What is needed
Collect the lines of the entries where "agent" shows up.

Data records
__________
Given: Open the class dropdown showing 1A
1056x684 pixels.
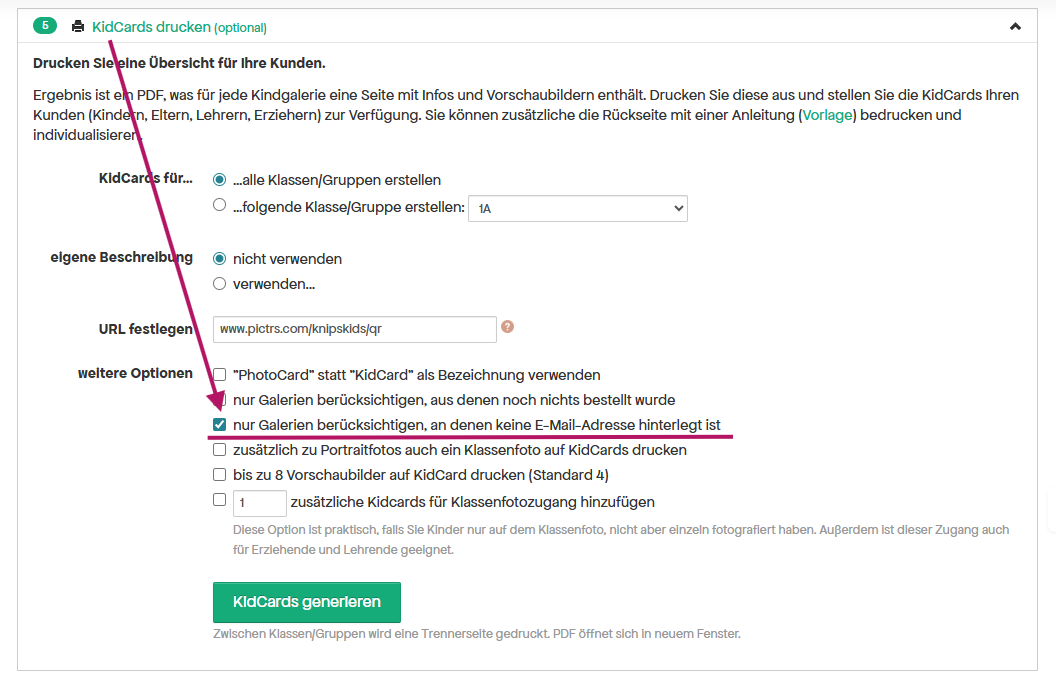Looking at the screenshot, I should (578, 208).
__________
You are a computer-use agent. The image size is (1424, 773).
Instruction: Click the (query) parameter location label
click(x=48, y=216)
__________
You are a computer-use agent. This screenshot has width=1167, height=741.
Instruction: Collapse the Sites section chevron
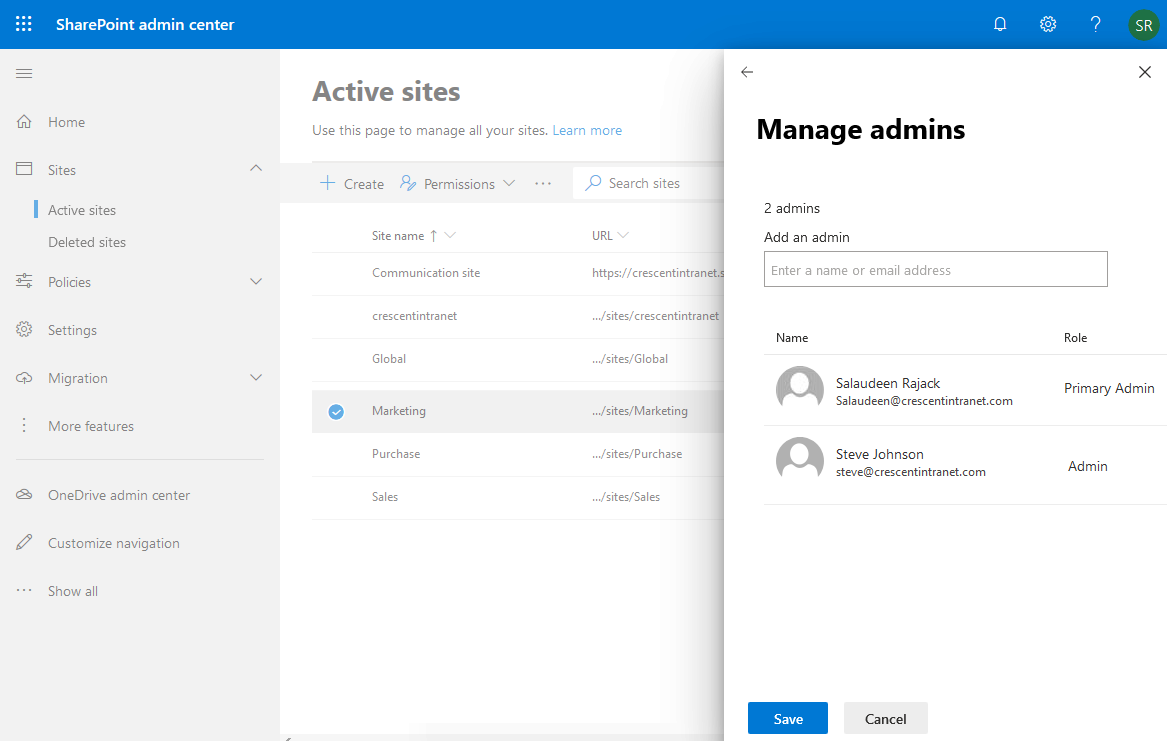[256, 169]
__________
Solution for this problem
You are a computer-use agent. The image size is (1424, 773).
You are a computer-use agent. This screenshot has width=1167, height=741.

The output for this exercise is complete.